Albert Wassell

Personal information
- Full name: Albert Wassell
- Born: 14 June 1892 Aston, Birmingham
- Died: 27 April 1975 (aged 82) Erdington, Birmingham
- Bowling: Left-arm orthodox spin
- Role: Bowler

Domestic team information
- 1923: Warwickshire
- First-class debut: 2 June 1923 Warwickshire v Hampshire
- Last First-class: 31 August 1923 Warwickshire v Surrey

Career statistics
| Competition | FC |
| Matches | 7 |
| Runs scored | 24 |
| Batting average | 3.00 |
| 100s/50s | 0/0 |
| Top score | 10 |
| Balls bowled | 654 |
| Wickets | 10 |
| Bowling average | 34.40 |
| 5 wickets in innings | 0 |
| 10 wickets in match | 0 |
| Best bowling | 3/67 |
| Catches/stumpings | 4/– |
- Source: CricketArchive, 20 December 2015

= Albert Wassell =

English cricketer

Albert Wassell (14 June 1892 – 27 April 1975) was an English cricketer who played first-class cricket in seven matches for Warwickshire in 1923. He was born in Aston and died in Erdington, both in Birmingham.
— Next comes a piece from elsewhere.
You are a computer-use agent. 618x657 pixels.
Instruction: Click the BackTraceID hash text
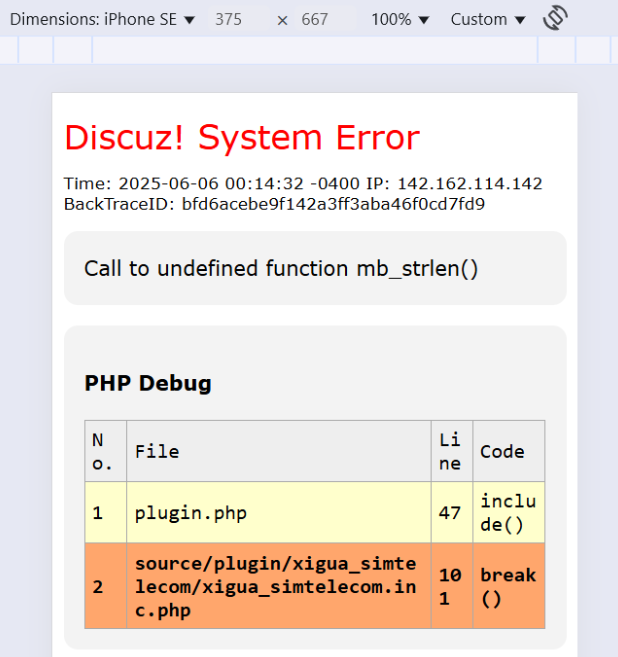pyautogui.click(x=333, y=204)
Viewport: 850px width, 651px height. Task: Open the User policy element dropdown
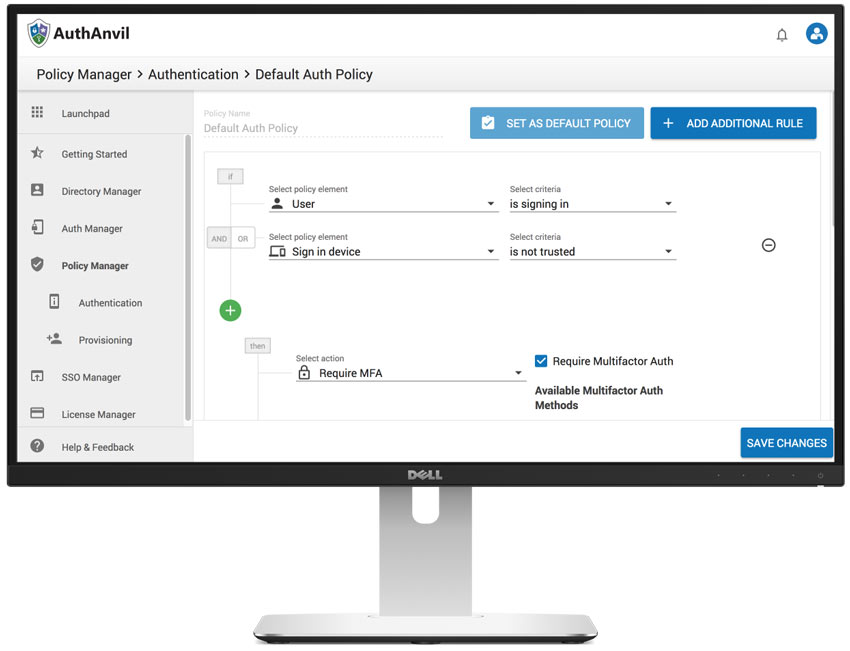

Warwickshire's bowling in 1923 was heavily dependent on the fast bowler, Harry Howell, who took nearly three times the number of wickets of any other player, and whose main support came from the amateur players Freddie Calthorpe and Norman Partridge. Wassell was one of several professionals introduced to the team in an attempt to bolster the bowling; he was a lower-order batsman whose batting hand is unknown and a slow left-arm orthodox spin bowler. Though given seven games, he was not a success. He reached double figures as a batsman only once and his best bowling in an innings was three wickets for 67 runs in the match against Gloucestershire. He did not play any further first-class cricket after the 1923 season.

CricketArchive records that his birth was registered as "Albert Wassall".